Fashion marketing
is the process of managing the flow of merchandise from the initial
selection of designs to be produced to the presentation of products to
retail customers, with the goal of maximizing a company’s sales and
profitability. Successful fashion marketing depends on understanding
consumer desire and responding with appropriate products. Marketers use
sales tracking data, attention to media coverage, focus groups, and
other means of ascertaining consumer preferences to provide feedback to
designers and manufacturers about the type and quantity of goods to be
produced. Marketers are thus responsible for identifying and defining a
fashion producer’s target customers and for responding to the
preferences of those customers.
Marketing operates at both the wholesale and retail levels. Companies
that do not sell their own products at retail must place those products
at wholesale prices in the hands of retailers, such as boutiques,
department stores, and online sales companies. They use fashion shows,
catalogs, and a sales force armed with sample products to find a close
fit between the manufacturer’s products and the retailer’s customers.

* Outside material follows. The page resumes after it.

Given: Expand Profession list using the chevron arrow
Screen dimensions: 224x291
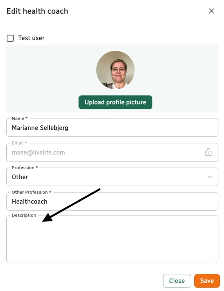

Marketers for companies that do sell their own products at retail are
primarily concerned with matching products to their own customer base.

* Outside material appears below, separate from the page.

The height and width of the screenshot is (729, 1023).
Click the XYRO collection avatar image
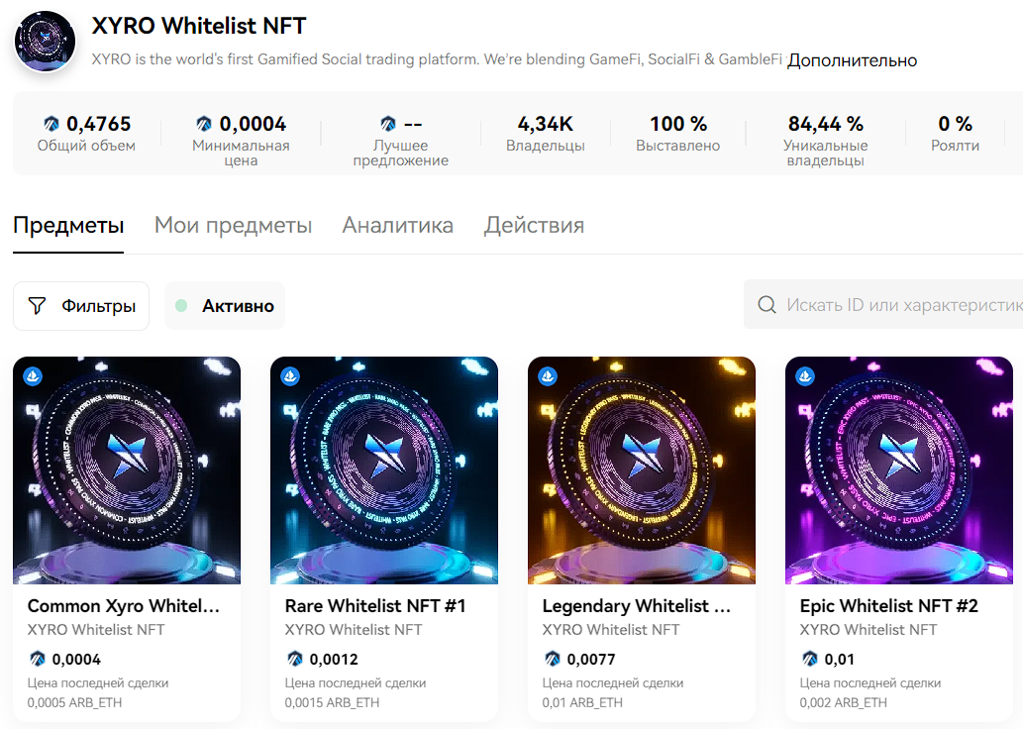click(45, 42)
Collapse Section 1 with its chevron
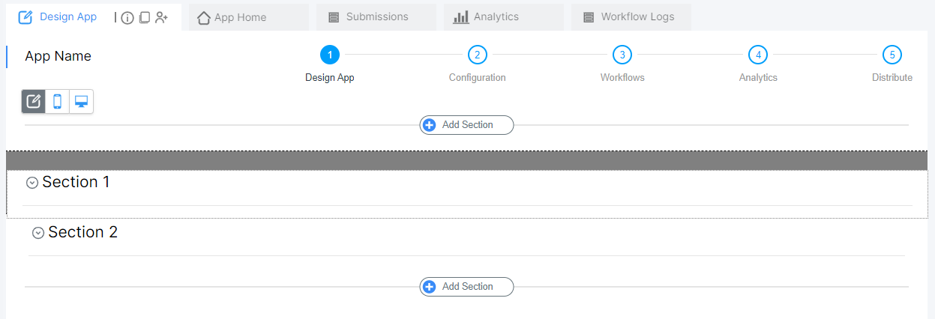The width and height of the screenshot is (935, 319). (x=32, y=183)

At both the wholesale and the retail level, marketing also involves
promotional activities such as print and other media advertising aimed
at establishing brand recognition and brand reputation for diverse
characteristics such as quality, low price, or trendiness.

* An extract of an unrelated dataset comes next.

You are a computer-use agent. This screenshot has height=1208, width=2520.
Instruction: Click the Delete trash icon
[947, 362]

Closely related to marketing is merchandising, which attempts to
maximize sales and profitability by inducing consumers to buy a
company’s products. In the standard definition of the term,
merchandising involves selling the right product, at the right price, at
the right time and place, to the right customers. Fashion merchandisers
must thus utilize marketers’ information about customer preferences as
the basis for decisions about such things as stocking appropriate
merchandise in adequate but not excessive quantities, offering items for
sale at attractive but still profitable prices, and discounting
overstocked goods. Merchandising also involves presenting goods
attractively and accessibly through the use of store windows, in-store
displays, and special promotional events.
Merchandising specialists must
be able to respond to surges in demand by rapidly acquiring new stocks
of the favoured product. An inventory-tracking computer program in a
department store in London, for example, can trigger an automatic order
to a production facility in Shanghai for a certain quantity of garments
of a specified type and size to be delivered in a matter of days.
By the early 21st century the internet had become an increasingly important retail outlet, creating new
challenges (e.g., the inability for customers to try on clothes prior to
purchase, the need for facilities designed to handle clothing returns
and exchanges) and opening up new opportunities for merchandisers (e.g.,
the ability to provide customers with shopping opportunities 24 hours
per day, affording access to rural customers). In an era of increasingly
diverse shopping options for retail customers and of intense price
competition among retailers, merchandising has emerged as one of the
cornerstones of the modern fashion industry.